Compliance for dummies
Hopefully by now, the readers of DG understand the term establish, if not read last week’s guidance. FDA expects a reasonable attempt at scripting a control of nonconforming product SOP, supported by evidence of adequate training and implementation. Additionally, the quarantine area should be a restricted access area, preferably under lock and key.
Quick story, years ago, the doctor was working at a facility where the former Director of Quality crossed over to the dark side and moved into sales and marketing. One evening, in this individual’s zest to obtain some sample catheters from the quarantine location, this individual climbed up, over, and into the locked MRB cage to retrieve nonconforming product. Needless to say, a roof was quickly added to the MRB cage.”
The moral of the story is simple; the quarantine location needs to be secure. Additionally, the procedure really does need to have clear and concise directions for handling nonconforming product. For example, the procedure should contain (as appropriate):
- The process for identifying nonconforming product (tags, labels, forms, etc.);
- The segregation/quarantine process for nonconforming product;
- The investigation/evaluation process for nonconforming product;
- The actual disposition process: (a) scrap; (b) rework; (c) return-to-vendor; (d) no problem found; and (e) use-as-is (note please use concessions with great caution as a use-as-is disposition can quickly be equated to a design change);
- Notification to personnel responsible for the nonconforming product, including a linkage to CAPA and Supplier Corrective Actions;
- Sharing the information with quality personnel, especially inspectors;
- Disposition responsibilities (who has the authority to accept on concession, etc.);
- If a Material Review Board (MRB) is used for dispositioning material, fully describe the process (including MRB members);
- The rework process, including the determination of potential adverse effects associated with rework; and
- Record retention.
Once final disposition has been made, execute the disposition. There is no good excuse for waiting several months to toss out scrap material. If it is a supplier-related problem, good luck returning nonconforming product after 30-days.

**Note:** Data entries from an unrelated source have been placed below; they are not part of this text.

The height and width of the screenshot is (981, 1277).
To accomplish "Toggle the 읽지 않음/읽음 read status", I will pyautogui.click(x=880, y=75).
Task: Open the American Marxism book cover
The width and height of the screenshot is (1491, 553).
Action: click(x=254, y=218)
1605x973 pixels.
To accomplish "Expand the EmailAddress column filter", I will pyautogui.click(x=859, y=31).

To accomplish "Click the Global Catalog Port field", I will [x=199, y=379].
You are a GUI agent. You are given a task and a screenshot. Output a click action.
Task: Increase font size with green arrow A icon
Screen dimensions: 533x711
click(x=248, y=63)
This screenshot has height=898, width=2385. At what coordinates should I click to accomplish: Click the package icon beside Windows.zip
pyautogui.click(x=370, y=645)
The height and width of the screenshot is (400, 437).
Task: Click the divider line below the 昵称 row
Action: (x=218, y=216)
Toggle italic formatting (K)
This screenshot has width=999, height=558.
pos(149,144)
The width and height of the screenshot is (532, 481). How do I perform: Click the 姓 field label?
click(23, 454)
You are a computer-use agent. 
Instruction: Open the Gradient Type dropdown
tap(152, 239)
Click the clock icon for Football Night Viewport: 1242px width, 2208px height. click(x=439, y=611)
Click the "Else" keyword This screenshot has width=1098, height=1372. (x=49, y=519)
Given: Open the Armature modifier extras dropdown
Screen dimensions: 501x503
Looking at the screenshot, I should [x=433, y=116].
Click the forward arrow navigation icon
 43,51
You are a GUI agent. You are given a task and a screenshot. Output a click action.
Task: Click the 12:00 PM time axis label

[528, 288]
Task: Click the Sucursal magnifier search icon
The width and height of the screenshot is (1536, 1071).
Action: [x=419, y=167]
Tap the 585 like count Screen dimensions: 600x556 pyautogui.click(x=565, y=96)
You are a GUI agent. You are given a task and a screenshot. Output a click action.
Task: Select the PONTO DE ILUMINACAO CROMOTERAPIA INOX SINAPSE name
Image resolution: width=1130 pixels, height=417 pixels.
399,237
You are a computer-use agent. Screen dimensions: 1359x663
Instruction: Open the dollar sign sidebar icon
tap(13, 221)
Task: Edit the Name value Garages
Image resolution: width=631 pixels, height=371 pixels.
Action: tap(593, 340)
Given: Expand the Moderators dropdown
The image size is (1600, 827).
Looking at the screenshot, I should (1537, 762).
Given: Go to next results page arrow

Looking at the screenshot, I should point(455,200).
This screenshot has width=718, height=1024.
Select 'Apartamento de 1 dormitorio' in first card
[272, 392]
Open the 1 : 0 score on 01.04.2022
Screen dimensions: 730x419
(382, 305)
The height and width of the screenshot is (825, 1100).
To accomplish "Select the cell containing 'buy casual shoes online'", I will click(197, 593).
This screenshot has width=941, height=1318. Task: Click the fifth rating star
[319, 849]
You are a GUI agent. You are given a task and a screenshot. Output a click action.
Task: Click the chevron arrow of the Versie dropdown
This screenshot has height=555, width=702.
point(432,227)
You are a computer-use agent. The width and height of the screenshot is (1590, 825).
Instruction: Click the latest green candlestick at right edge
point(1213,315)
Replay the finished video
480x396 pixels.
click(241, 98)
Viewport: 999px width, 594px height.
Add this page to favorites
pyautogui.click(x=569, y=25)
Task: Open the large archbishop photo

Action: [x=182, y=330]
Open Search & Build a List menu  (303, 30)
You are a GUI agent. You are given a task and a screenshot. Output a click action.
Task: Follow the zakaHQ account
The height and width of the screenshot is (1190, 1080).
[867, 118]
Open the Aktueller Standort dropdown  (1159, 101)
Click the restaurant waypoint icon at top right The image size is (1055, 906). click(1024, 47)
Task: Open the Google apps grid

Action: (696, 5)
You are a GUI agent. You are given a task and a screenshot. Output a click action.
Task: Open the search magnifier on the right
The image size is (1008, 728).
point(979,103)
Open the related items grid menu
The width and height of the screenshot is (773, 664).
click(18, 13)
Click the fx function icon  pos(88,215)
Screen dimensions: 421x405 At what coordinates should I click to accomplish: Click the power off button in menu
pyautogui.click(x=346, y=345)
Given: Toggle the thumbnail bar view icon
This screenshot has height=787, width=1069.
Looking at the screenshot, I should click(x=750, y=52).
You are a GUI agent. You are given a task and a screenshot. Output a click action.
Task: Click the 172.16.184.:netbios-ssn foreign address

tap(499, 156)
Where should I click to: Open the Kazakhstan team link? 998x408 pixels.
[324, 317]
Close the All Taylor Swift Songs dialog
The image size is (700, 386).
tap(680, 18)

For this week’s guidance, the doctor will leave the readers with three takeaways. One – if all of the elements Dr. D depicted in this week’s guidance are included in the SOP for the control of nonconforming product, then as long as the SOP is followed, your organization should be in good shape. Two – never take for granted that the security of the quarantine location. Secure means under lock and key. Three – once disposition is made for nonconforming product, execute the disposition. Do not wait! Why? Read this week’s warning letter excerpt again.
In closing, thank you again for joining Dr. D and I hope you find value in the guidance provided. Until the next installment of DG – cheers from Dr. D. and best wishes for continued professional success.
- Code of Federal Regulation. (2013, April) Title 21 Part 820: Quality system regulation. Washington, D.C.: U.S. Government Printing Office.
- Devine, C. (2011). Devine guidance for complying with the FDA’s quality system regulation – 21 CFR, Part 820. Charleston, SC: Amazon.
- Devine, C. (2013). Devine guidance for managing key attributes of a FDA-compliant quality management system – 21 CFR, Part 820 Compliance. Charleston, SC: Amazon.